David’s mouth claimed mine once more, this time refusing to let go.

“I need to eat, David,” I mumbled into his lips.

“So do I.”

“I meant food.”

Just as my head started spinning and I was getting into rhythm with David’s hand, my stomach grumbled a second time. Loudly.

David brushed my hair off to the side and bit my neck. I gasped, caught between pain and pleasure. Somewhere in the recesses of my brain, my internal clock clamored for attention.

“What time is it anyway?” I asked, enjoying the feel of David’s tongue as it played over the sensitive skin he’d just tortured.

“Who cares?”


David
.”

David stopped what he was doing, blew out a breath, and stared up at me, flushed and frustrated.
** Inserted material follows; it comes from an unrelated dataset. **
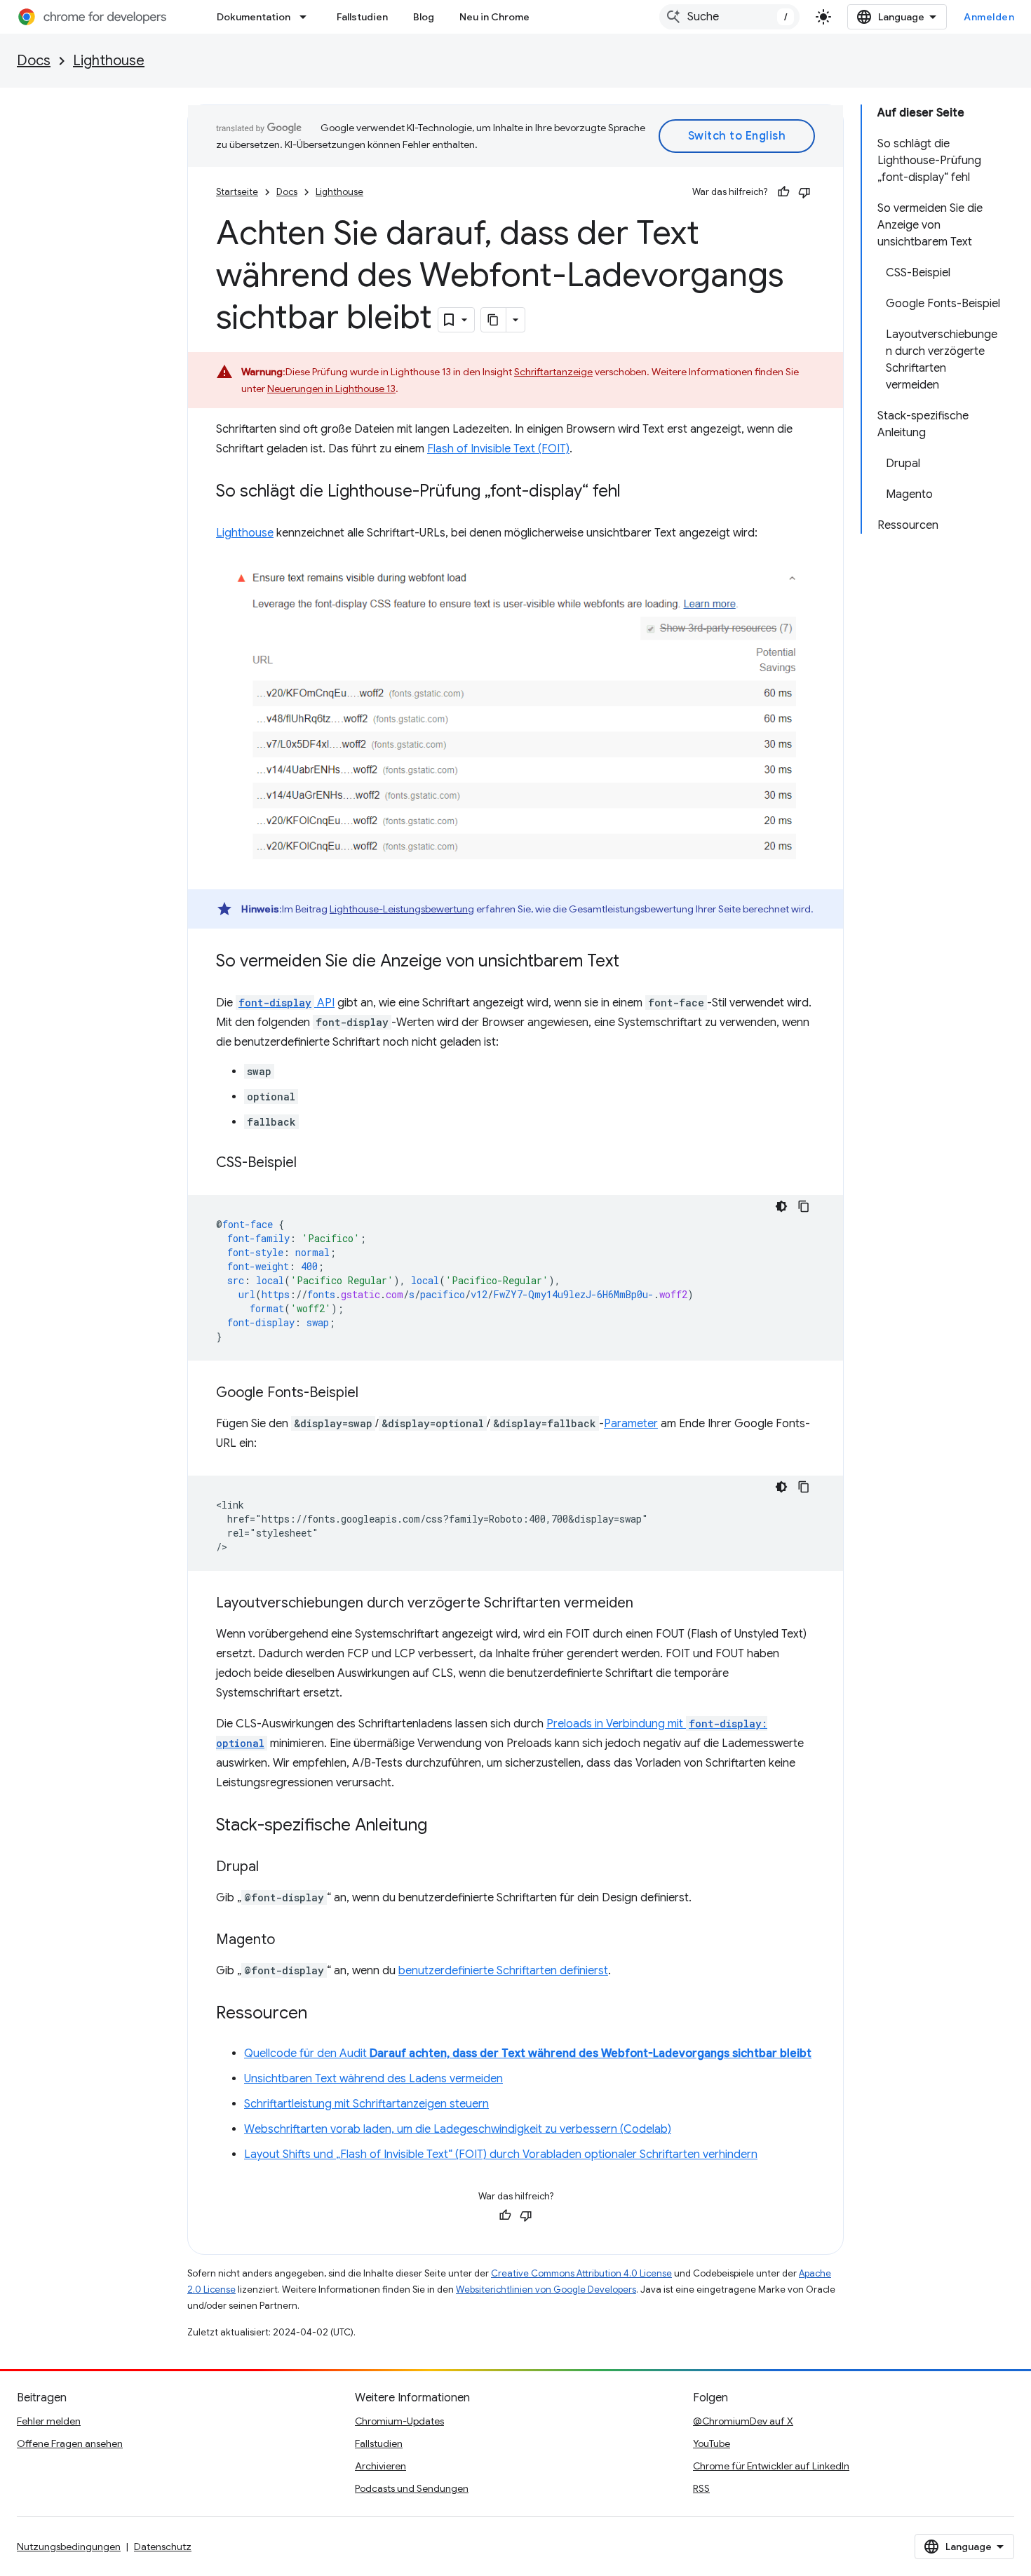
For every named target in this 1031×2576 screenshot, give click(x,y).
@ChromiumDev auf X (743, 2421)
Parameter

He fumbled for the clock on his nightstand and said, “It’s just before six.” Then his teeth grazed over the other side of my neck before inflicting delicious pain there, too.

I moved a little to the side, wanting more and thinking about how I was going to torture him in return. “What about that new Thai place?” I kissed David’s chest. Felt his heart beating with mine. “We could order for delivery.”

David froze. “It’s just before six in the
morning
.”

It took a few seconds for the message to sink in. I shoved off and grabbed the clock, needing to see for myself. “I’ve been out for
sixteen
hours? This is why I hate those pills.” I sat up, irritated that I’d lost so much time and angry that I let Paul convince me to take one in the first place. “They knock me out in the worst way.”